- What you need to do -
List all the lines in these records that hold "sort".

- Data in this exercise -
:::

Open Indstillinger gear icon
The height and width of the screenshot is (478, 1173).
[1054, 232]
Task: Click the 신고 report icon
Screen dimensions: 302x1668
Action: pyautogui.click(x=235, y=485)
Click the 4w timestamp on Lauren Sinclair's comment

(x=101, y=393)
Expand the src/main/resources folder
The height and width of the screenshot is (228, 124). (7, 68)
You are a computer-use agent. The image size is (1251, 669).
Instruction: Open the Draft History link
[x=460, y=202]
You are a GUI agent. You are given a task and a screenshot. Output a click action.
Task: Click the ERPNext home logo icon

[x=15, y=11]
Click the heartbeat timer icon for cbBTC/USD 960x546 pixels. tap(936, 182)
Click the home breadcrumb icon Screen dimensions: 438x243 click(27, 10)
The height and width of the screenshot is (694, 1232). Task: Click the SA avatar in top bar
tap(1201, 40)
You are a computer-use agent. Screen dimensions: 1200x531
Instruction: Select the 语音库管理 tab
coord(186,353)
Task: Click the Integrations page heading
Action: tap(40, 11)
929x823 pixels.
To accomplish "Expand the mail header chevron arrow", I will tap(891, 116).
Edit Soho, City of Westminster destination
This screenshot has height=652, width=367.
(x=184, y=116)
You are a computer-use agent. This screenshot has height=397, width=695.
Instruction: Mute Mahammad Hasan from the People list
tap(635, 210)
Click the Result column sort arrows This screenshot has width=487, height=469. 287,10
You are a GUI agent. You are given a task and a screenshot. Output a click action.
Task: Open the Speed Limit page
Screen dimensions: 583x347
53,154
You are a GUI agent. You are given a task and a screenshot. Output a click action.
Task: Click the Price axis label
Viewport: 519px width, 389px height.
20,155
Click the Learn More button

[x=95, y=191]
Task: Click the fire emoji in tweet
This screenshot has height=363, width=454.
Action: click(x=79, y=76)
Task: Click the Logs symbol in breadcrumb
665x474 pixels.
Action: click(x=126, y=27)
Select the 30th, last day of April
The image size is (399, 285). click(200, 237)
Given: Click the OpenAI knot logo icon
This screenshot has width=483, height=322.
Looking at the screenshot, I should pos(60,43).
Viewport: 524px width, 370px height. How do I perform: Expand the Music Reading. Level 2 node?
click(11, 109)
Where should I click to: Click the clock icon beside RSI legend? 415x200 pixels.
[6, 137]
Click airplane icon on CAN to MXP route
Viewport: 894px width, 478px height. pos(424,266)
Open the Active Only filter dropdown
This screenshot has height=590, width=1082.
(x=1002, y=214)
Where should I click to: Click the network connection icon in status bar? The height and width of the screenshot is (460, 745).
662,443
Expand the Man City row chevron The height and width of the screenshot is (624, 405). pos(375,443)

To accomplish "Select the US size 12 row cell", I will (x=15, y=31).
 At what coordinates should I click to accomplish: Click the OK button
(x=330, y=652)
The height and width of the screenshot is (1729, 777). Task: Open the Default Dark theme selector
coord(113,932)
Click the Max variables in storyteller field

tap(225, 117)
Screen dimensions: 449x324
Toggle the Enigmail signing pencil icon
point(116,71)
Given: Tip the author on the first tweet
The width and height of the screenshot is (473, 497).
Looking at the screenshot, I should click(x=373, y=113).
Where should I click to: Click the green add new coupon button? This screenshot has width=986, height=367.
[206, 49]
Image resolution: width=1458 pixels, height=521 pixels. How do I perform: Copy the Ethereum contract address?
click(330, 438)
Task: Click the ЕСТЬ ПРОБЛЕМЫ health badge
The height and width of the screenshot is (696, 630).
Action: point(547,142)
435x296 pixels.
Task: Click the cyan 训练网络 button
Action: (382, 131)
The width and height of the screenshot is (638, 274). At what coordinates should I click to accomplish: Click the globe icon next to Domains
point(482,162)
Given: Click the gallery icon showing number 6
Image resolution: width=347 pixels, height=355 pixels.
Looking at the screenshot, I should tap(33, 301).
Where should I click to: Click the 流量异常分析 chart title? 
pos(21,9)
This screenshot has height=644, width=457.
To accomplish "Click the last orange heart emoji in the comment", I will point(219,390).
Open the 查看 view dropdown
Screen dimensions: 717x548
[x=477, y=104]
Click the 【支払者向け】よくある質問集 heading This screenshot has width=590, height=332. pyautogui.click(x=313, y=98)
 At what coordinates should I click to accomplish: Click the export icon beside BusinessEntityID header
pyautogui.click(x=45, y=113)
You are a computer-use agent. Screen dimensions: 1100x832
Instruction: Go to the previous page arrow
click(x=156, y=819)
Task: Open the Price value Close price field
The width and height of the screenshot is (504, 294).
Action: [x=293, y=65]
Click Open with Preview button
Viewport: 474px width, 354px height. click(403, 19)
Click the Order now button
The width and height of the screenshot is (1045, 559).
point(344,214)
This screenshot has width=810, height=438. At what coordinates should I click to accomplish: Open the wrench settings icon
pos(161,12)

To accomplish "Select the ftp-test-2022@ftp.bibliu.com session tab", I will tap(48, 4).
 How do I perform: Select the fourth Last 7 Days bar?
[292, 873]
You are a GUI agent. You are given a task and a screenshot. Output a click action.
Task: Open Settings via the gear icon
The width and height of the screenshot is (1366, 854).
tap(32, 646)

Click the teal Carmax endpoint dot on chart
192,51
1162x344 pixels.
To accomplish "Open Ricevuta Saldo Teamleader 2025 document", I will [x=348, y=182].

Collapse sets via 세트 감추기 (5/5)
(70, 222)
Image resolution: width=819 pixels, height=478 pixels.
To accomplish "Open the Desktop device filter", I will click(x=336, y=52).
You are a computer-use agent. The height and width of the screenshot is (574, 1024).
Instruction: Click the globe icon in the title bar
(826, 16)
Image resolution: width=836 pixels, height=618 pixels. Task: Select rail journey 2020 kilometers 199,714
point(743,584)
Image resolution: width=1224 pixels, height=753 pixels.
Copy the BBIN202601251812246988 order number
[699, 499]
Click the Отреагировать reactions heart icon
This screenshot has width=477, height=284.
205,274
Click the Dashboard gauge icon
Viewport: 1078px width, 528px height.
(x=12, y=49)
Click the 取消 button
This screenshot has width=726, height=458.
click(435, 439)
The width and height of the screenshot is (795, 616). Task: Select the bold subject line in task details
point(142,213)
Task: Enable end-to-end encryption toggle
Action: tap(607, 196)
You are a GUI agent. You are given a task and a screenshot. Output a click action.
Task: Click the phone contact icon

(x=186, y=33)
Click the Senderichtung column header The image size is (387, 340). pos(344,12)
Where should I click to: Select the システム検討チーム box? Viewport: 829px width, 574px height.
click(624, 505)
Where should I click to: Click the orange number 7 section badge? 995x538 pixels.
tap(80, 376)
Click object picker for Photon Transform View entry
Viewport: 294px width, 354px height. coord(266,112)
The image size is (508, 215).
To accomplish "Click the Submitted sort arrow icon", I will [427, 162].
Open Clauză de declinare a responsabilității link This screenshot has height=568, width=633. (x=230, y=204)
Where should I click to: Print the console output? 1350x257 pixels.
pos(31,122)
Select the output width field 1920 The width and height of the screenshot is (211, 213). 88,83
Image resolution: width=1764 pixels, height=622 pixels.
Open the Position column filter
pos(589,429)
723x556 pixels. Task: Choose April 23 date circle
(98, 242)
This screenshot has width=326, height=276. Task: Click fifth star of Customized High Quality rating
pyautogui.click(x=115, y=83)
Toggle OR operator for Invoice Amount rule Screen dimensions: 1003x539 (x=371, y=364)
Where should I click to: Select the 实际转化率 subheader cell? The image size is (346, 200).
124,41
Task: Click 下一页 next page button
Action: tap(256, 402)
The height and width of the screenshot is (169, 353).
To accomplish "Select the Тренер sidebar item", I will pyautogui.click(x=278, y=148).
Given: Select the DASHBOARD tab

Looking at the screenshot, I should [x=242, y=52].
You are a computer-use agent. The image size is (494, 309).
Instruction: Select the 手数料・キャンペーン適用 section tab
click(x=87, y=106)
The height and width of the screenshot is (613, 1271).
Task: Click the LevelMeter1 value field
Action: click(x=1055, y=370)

:::

- Exercise answer -
Click the Result column sort arrows This screenshot has width=487, height=469. 287,10
To accomplish "Click the Submitted sort arrow icon", I will [427, 162].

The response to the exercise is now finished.